Material and Methods: A review of the literature was conducted, evaluating PubMed-indexed studies on the use of immunotherapy in conjugation with interventional radiology procedures between 2015 and 2025. The search included systematic reviews, narrative reviews, clinical trials, guidelines, and retrospective cohort studies.
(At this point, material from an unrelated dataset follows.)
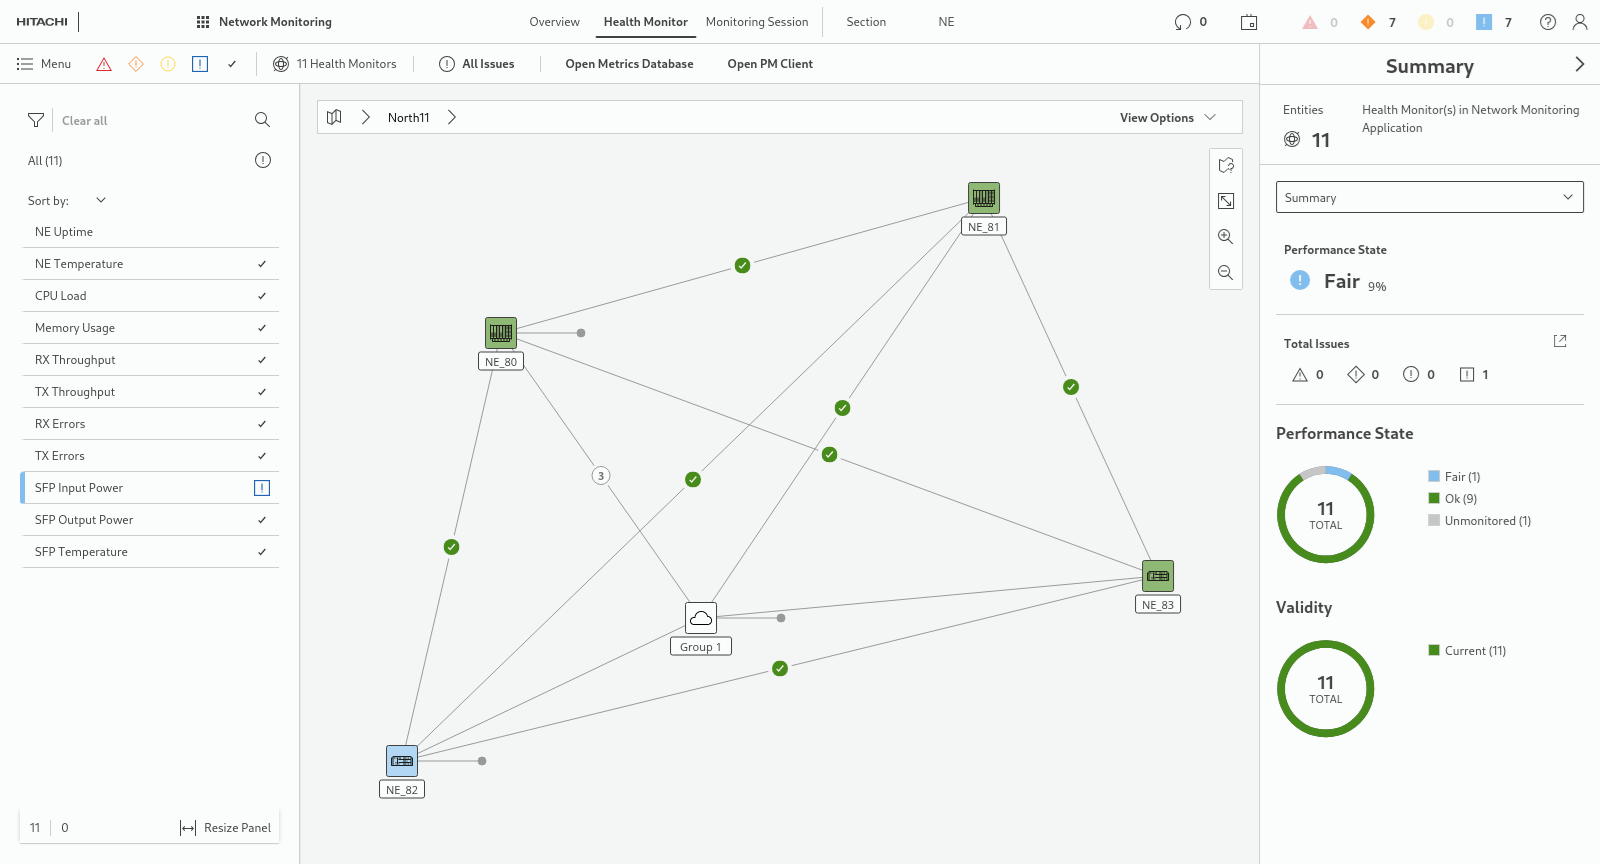Open the Summary combo box

tap(1429, 197)
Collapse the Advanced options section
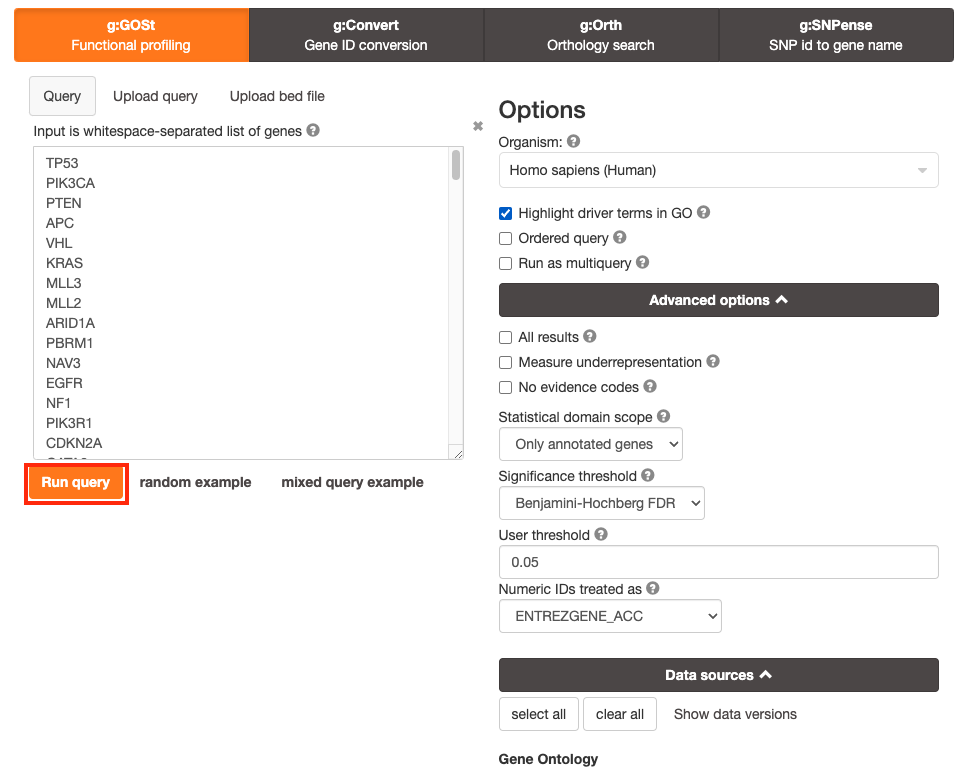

Results: As systemic immunotherapy transforms the cancer treatment landscape, interventional radiologists are uniquely suited to take advantage of these new treatment modalities. While immunotherapy in combination with chemotherapy has benefited many patients, its conjunction with locoregional treatments may offer additional benefit [1]. Recent advances in the characterization of the tumor microenvironment have shown that response to ICIs largely depends on the presence and distribution of T cells in the tumor microenvironment [2]. Therefore, there is clear rationale for synergy with locoregional treatments as multiple studies have demonstrated increased anti-tumor immune response following intervention. For instance, a subset of patients with HCC undergoing microwave ablation demonstrated a response to tumor antigens as measured by IFN-γ or IL-5 secretion which was associated with longer disease-free survival (27.5 vs. 10 months; p = 0.002) [3]. Additionally, TACE of hepatocellular carcinoma was shown to significantly decrease CD4+ CD25+ Treg cells in the peripheral blood [4]. Furthermore, it has been hypothesized that since tumor regression has been observed even outside of radiation treatment fields, that tumor necrosis leads to release of TNF-α and T cell stimulation [5, 6]. This provides further rationale that local ablation could augment systemic ICI therapy.
Conclusions: Preliminary evidence suggests that the use of immunotherapy in conjunction with locoregional treatment strategies could lead to a synergistic response, warranting further investigation.